Determine the number of lines in the entries below in which the word "computer" appears, and reply with that number only.

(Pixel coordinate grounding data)
# # # # #

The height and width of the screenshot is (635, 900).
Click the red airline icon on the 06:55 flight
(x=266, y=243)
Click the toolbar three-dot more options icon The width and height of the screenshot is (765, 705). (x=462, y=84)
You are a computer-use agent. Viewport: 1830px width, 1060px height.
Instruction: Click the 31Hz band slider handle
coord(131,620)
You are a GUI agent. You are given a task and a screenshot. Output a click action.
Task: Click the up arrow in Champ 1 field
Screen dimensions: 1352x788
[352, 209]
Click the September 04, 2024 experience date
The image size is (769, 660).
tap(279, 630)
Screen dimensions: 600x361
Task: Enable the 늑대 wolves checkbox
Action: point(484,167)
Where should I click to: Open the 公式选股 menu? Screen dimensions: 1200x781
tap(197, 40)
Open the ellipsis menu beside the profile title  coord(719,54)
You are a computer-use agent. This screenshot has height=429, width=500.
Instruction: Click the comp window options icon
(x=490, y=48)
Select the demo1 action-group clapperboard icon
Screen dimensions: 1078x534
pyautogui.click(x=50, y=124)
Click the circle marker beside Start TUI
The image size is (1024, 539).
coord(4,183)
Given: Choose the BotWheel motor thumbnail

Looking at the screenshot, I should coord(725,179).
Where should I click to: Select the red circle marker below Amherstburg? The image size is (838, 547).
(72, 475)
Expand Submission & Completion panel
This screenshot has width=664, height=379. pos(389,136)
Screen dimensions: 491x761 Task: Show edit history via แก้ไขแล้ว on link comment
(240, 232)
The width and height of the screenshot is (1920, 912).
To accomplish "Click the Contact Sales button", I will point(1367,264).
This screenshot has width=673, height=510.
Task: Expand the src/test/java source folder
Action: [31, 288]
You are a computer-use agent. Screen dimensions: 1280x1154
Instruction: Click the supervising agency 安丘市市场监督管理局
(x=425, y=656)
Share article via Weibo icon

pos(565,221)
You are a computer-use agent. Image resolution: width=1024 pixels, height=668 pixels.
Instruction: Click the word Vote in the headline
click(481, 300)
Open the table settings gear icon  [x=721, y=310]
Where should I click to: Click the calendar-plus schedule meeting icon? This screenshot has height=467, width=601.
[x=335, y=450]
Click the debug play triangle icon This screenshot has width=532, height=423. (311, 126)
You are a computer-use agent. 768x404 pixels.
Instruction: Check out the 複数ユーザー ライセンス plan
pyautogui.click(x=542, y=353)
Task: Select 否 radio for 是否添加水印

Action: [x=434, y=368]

# # # # #

**Solution below**
5